Step by step Grace backed her toward the last room, the place where Daniel had found her mother’s big trunk. Everything seemed to be as it had been the first time Bailey had seen the attic, but the dust and cobwebs were gone. Daniel had swept the floors, polished the small windows at the ends of the house until they gleamed, and arranged the boxes and furniture neatly along the walls.
Sunshine streamed though the hand-blown panes of glass and illuminated the whitewashed walls and the honey-colored floorboards. People didn’t die in attics that looked like this, Bailey thought crazily. Not on sunny afternoons. Not in a castle turret that any child with an imagination would love to make a secret playground. In every movie she’d ever seen, monsters lurked in the shadows and stalked their victims amid peals of thunder, downpours, and howling winds.
“Hurry up!” Grace ordered. “I don’t have all day.”
“Please,” Bailey begged. “Why are you doing this? What did I ever do to you?”
“You know perfectly well what you did,” Grace said quietly. “You tried to steal my life. My Matthew. You tried to make people believe nasty things about me—about my family—when it was always you.”
Bailey nearly tripped over something on the floor. She glanced down and saw that it was The Pink Fairy Book. Books, papers, and photos were scattered around the trunk. The domed lid hung open.
“Get inside.” Grace didn’t shout. She didn’t laugh. She might have been telling Bailey to pass her the salt, but the calm request was more frightening than any crazed cackling.
“In the trunk?” Bailey froze. Next to the window stood a can of gasoline. “What are you going to do to me?”
Grace smiled. “I’m going to make certain you don’t cause any more trouble, dear. None at all. You’re going to suffer a terrible accident.”
Bailey sh
ook her head. “I can’t do it. I won’t.”
“You wanted this house so badly. I’ll let you have it.”
“No.”
“I haven’t the time for hissy fits. You’re going into the trunk dead or alive, miss. It really doesn’t matter.” Grace smiled thinly. “And I’m going to burn this house down around you.”
“You’ll have to shoot me first. I won’t let you put me in that trunk.”
“Fine, have it your way. You always did.” Grace glared at her. “Little Miss Perfect.”
“I’m Bailey, not Beth. You don’t know anything about me or my life.”
“I know you well enough that I tried to bury you and that bitch of a mother of yours alive before you were born. Don’t you remember? You must have heard her begging for your life.”
Bailey raised her hands, palms out, and took several steps back. “Grace, please. You don’t want to do this. Not really.”
“Oh, but I do. I got the best of her. I smashed her over the head with a shovel and pushed her into one of those caved-in graves out in the old cemetery on Creed’s road.

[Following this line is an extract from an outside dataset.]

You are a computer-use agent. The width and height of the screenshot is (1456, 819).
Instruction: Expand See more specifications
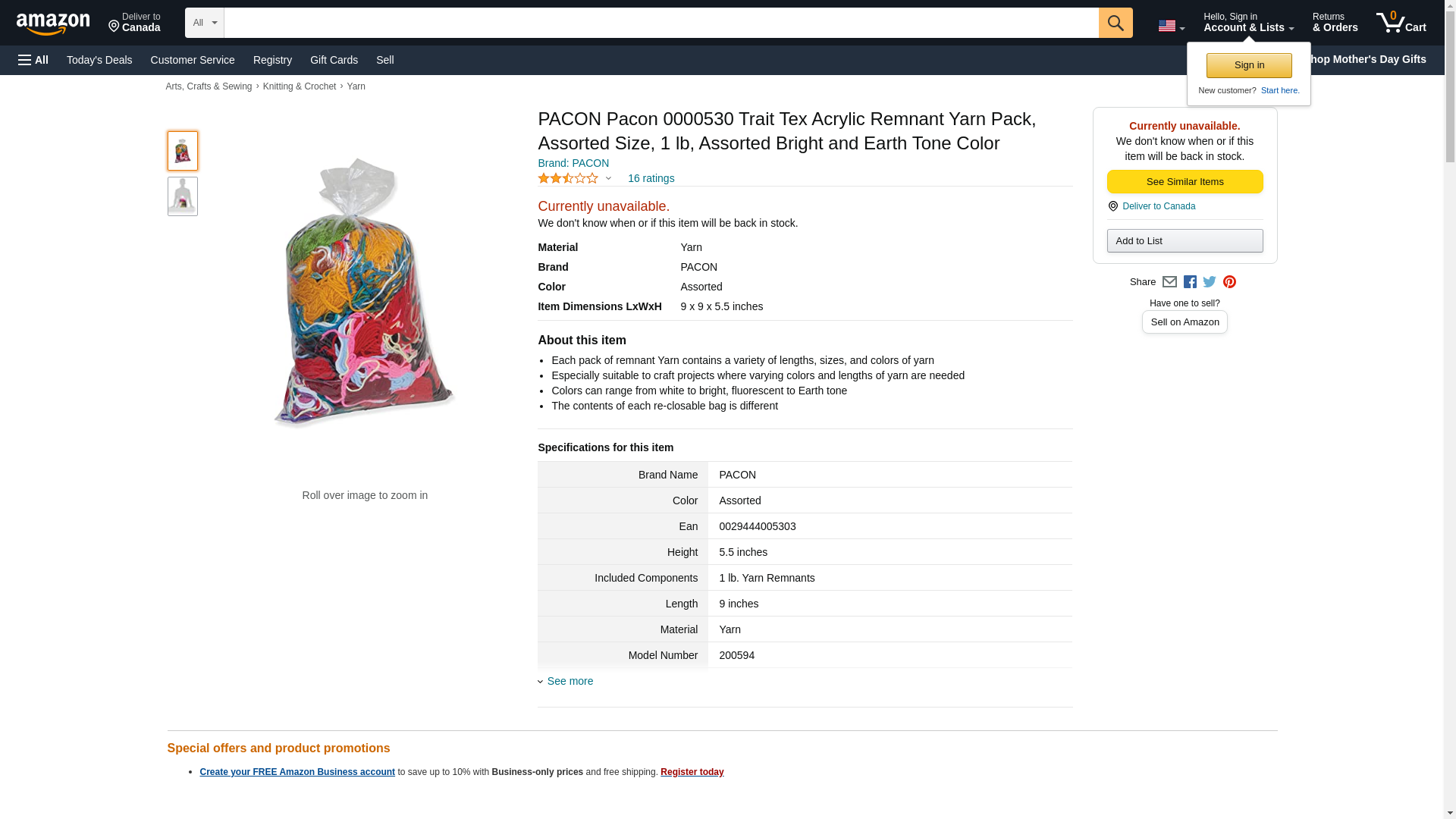[570, 681]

There were still pieces of the coffin in the bottom. I didn’t see any bones, but I’m sure they were there.”
Bailey shook her head. “I don’t believe you. You couldn’t—”
Grace smiled. “Couldn’t I? You should have heard her screams. I had to keep hitting her to make her stop, but she tricked me. She pretended to be unconscious. But when I turned my back on her, she crawled up out of that hole and hit me in the knee with a brick.”

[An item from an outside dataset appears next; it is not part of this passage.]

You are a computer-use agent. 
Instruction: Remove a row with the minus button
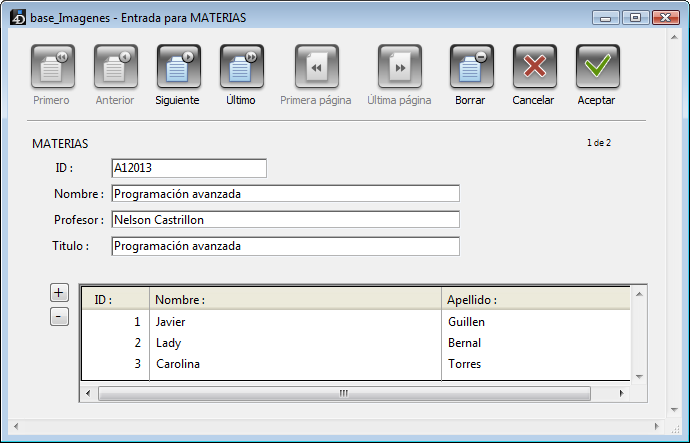[59, 316]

Pride surged through Bailey. Beth had fought to protect her.
“I limped for weeks afterward,” Grace continued in a monotone. “Your mother was sneaky that way. Stubborn little whore—too stupid to die. She almost broke my—”

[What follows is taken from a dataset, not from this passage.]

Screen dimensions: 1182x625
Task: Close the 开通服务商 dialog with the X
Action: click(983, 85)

Bailey flung herself onto the floor and rolled behind the big camel-back trunk. Grace fired the gun and glass shattered. Bailey seized a book, hurled it at Grace’s head, and scrambled to her feet to run.
There was a thud as the heavy volume of fairy tales struck the older woman on the left cheekbone. Grace staggered back, then lunged forward and swung the rifle at Bailey. The barrel struck her in the left shoulder and she nearly fell again, but she kept moving and dodged behind an oversize wing chair. The rifle cracked again. Chair stuffing flew.